It’s taken me a while but I’ve finally finished it. I started reading Robert A. Heinlein’s ‘The Moon is a Harsh Mistress‘ in July of this year. It was an interesting choice as I don’t usually read fiction and I’m not a fan of sci-fi particularly. But I’ll have seen some cool character in a film reading it and will have ordered it on Amazon in the blink of an eye. It is, by all accounts, a classic – and I would agree. For all it has taken me a while to read that was more because I needed to read lots of other things while working my way through it. It is indeed a good yarn. It’s a book of revolution.
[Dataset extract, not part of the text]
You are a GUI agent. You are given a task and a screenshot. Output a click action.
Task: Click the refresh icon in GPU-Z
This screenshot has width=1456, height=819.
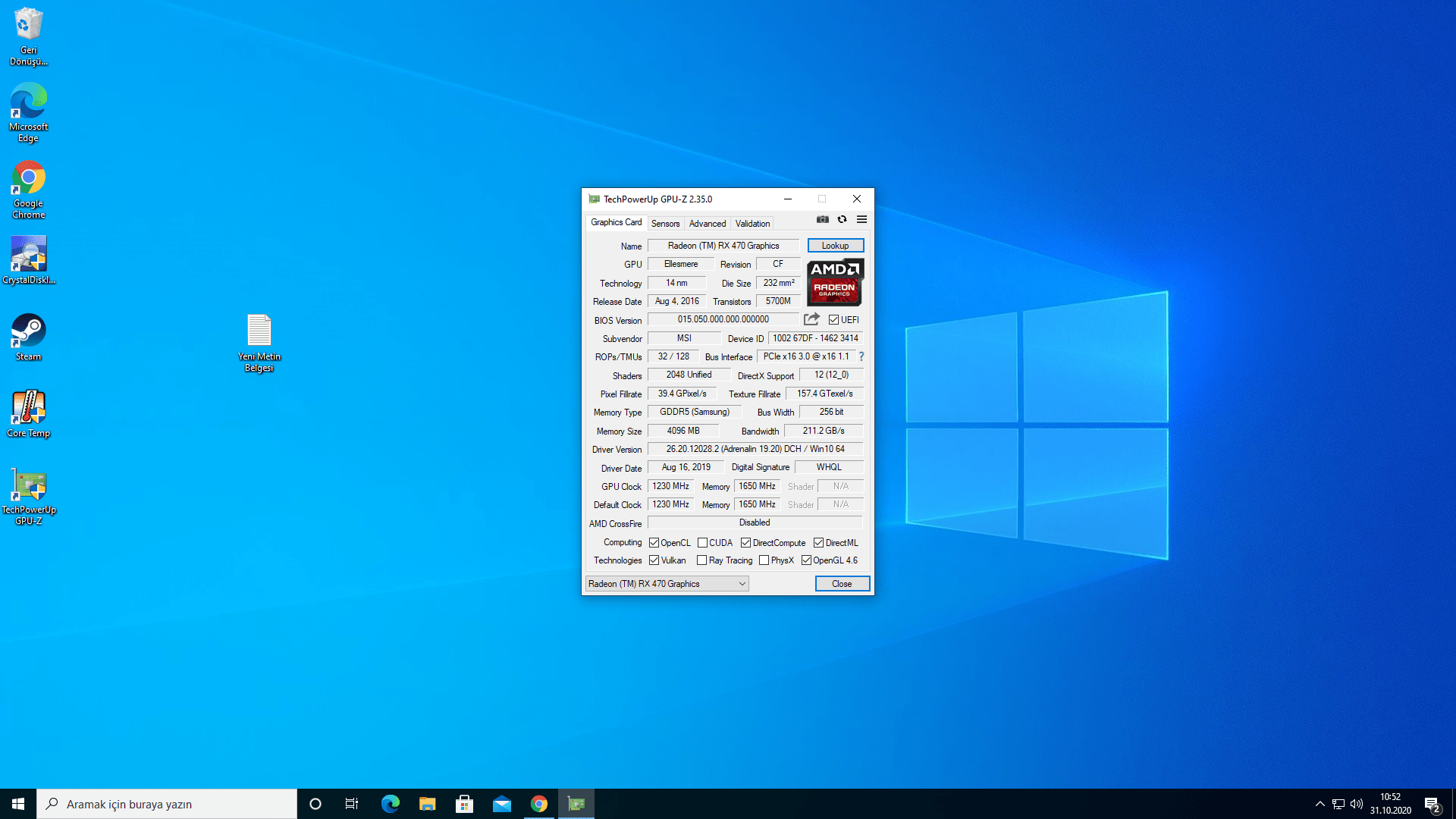click(x=842, y=219)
But what has this to do with self care and productivity I hear you ask? Well, it threw me this line towards the end. “When faced with a problem you do not understand, do any part of it you do understand, then look at it again.” Brilliant! We are often confronted with things that are challenging, things we don’t quite get. Tasks that seem too big, that don’t match the skills we have. But there is often a bit of it we can do. Do that bit.
My favourite ‘quote’ about procrastination is that it is the art of ruining your life for no apparent reason. Sometime we put off and put off because the task seems too difficult and we don’t quite get some aspects of it. So, we don’t do any of it! But if we just tiptoed into the bits we do understand and could do, then maybe the difficult bits would seem, well, less difficult. Sometimes I find in making a start and doing something the next step, that I hadn’t spotted, reveals itself. I don’t understand something so I do something with what I do understand and in doing so something falls into place and the next thing seems more understandable or more achievable.
I find this a lot when trying to understand some complex idea or process. It all seems too difficult. But if I, for example, read the first thing I come across – take from it what I can, and the read the second thing. The second thing sometimes makes more sense. And then I move onto a third thing and that makes more sense than the first two things and then eventually I’m all over it. This relies on another favourite idea of mine – small steps, over a period of time, lead to big changes.
What’s stopping you from starting?
Make a start
You never know where you might end up!